_Extracted text_
/---

I'd highly recommend it. This was the first "major" DIY project I ever did about 6-7 years ago. You should be able to find some very detailed "how to" manuals online. Here's the one I used:

http://www.vinylsiding.org/publications/Installation_Manual_english.pdf

I pounded every single nail myself when I did it, and it wasn't bad at all. I did have some pros come in to do the aluminum soffits and facia before I got started on the rest.

For all of my cross cuts, I used a small table saw with a backwards plywood blade. Obstacles take some practice and creativity, but for the most part it was pretty straightforward. I also did not have to remove the old masonite type siding so that saved me a lot of work and mess. I just applied rigid fanfold over the top of the existing siding to give it some backing. Once you get the starter strip on it's just measure and cut.

Good luck!

Ben


----------



## elementx440 (Jan 24, 2007)

That's motivating... I guess the best thing to do is have a pro do the window trims and maybe even the starter strips... and I could do the rest.


----------



## roofwiz74 (Feb 21, 2007)

starter strip is easy, find the lowest spot on your house snap a level line where you want the strip at.take measurements from the soffit down to keep it all going good.


----------



## elementx440 (Jan 24, 2007)

alright, i'm on page 16 of the manual so far, great little guide there... 

I'm wondering though, can I tear the whole house's siding off, wrap it in tyvek, and take my time siding the whole thing... don't get me wrong it's priority to get it done asap, but it may take me a week. It will be summer, I'm just worried about rain... or can you do it wall by wall?

I see houses being built all the time sitting for weeks with just tyvek plastic on them, so i'm assuming this wont be a problem?

My house is from 1948 and I don't know the condition of the insulation, I'm assuming you can put foam insulation under the tyvek to improve the insulating qualities?


----------



## bjstewa (Feb 23, 2007)

elementx440 said:


> alright, i'm on page 16 of the manual so far, great little guide there...
> 
> I'm wondering though, can I tear the whole house's siding off, wrap it in tyvek, and take my time siding the whole thing... don't get me wrong it's priority to get it done asap, but it may take me a week. It will be summer, I'm just worried about rain... or can you do it wall by wall?
> 
> ...


If you have the time and $ to pull off the old stuff and insulate/wrap the exterior, that is probably best -- especially if you are going to be there a while. Since I was going over the top of my old stuff I wasn't worried about the weather.

I started in the fall, and got all but one upper wall done before winter arrived. Irritated the crap out of me because I had to look at a half a pink wall all winter. I worked for a couple hours a day when the weather was nice, plus longer days on the weekends.

The colder it got the more difficult it was to work with though because it became too brittle to get clean cuts. The starter strips, corner posts and J-channels for around the windows really are easy to do. I'd recommend the J-channel tool from your local home store. That was the only specialty tool I bought that I thought was really useful.

\---

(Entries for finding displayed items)
/---

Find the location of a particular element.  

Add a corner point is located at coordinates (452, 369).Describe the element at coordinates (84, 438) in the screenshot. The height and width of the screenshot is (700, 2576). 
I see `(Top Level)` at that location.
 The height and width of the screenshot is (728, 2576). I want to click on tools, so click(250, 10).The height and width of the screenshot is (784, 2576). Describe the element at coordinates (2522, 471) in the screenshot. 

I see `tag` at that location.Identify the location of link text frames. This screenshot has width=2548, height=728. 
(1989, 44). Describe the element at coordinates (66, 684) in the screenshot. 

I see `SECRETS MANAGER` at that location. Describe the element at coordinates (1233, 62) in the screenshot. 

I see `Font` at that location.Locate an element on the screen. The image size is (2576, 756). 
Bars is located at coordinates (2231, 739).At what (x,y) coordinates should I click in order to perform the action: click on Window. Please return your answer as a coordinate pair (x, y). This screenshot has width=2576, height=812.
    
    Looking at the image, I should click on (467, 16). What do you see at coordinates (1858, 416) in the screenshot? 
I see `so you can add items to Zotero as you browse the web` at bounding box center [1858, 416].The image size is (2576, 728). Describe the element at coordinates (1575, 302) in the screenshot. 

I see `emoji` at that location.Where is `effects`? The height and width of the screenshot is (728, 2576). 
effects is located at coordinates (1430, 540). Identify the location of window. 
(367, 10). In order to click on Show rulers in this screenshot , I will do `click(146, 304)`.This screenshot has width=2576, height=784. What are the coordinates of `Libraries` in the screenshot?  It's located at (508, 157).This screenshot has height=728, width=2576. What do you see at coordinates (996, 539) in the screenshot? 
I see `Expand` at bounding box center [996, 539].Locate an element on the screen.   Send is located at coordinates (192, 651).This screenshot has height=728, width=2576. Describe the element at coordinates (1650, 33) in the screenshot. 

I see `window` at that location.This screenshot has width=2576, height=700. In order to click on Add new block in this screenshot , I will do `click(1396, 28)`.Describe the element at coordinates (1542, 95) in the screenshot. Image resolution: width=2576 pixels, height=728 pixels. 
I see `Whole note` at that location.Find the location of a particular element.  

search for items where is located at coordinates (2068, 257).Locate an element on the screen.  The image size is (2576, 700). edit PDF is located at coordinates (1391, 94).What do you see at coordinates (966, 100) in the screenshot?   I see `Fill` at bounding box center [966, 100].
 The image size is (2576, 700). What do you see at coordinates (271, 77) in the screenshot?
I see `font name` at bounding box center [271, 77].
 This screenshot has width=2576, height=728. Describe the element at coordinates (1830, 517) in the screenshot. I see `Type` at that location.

\---

_Problems to work on_
- a) Name each username that appears in a post header of the vinyl siding thread, counting each one only once.
- b) In the vinyl siding thread, what did the first poster use for all of the cross cuts?
- c) Carry on the vinyl siding thread from the point where it stops.
These entries have no connection to the vinyl siding thread.

_Per-task outputs_
- a) elementx440, roofwiz74, bjstewa

- b) A small table saw with a backwards plywood blade.

- c)
Ben


----------



## elementx440 (Jan 24, 2007)

I'm feeling more confident on the job. So do you start with all the window flashing/trim and corners first? I'm a little confused on the order of everything.


----------



## bjstewa (Feb 23, 2007)

elementx440 said:


> I'm feeling more confident on the job. So do you start with all the window flashing/trim and corners first? I'm a little confused on the order of everything.


I snapped a line where my starter strip needed to go, but I actually installed the corner posts first (only the wall that I was working on first). Then I installed the starter strip and all the J-channels around the windows and under the soffits for that wall.

It was just easier to get them done first, so then all I had to do was measure/cut the siding pieces, snap them in and nail.

More tips: #1 - don't use aluminum nails. They bend easily and you can't clean up your yard with a magnet. #2 - Use a magnet to pick up non aluminum nails.

Ben


----------



## roofwiz74 (Feb 21, 2007)

post pics of your diy siding.months to do it you say?


----------



## bjstewa (Feb 23, 2007)

roofwiz74 said:


> post pics of your diy siding.months to do it you say?



Sorry... no pics.This was at our old house several years ago. It turned out really well. We got through two winters and a hot summer with no issues. I used higher end (thicker) siding panels. The cheap stuff just seemed so thin.

It took months according to the calender, but I was really doing it part time all by myself. I had blocked a week and a half in early September to work on it exclusively, but Home Depot screwed up my order so I got started late (unfortunately after my vacation had ended). 

I'd say it took me about 80 hours total. Project cost me about $1700 which included some tools. Estimates from the pros to do it were between $7200-8000.

Ben


----------



## roofwiz74 (Feb 21, 2007)

yeah it's costly.It's not bad take your time and use a level.I always notice things like laps,j-channel,not lining up at the corners,nails thru the last pc drives me nuts.that link was a good one.if a person can read......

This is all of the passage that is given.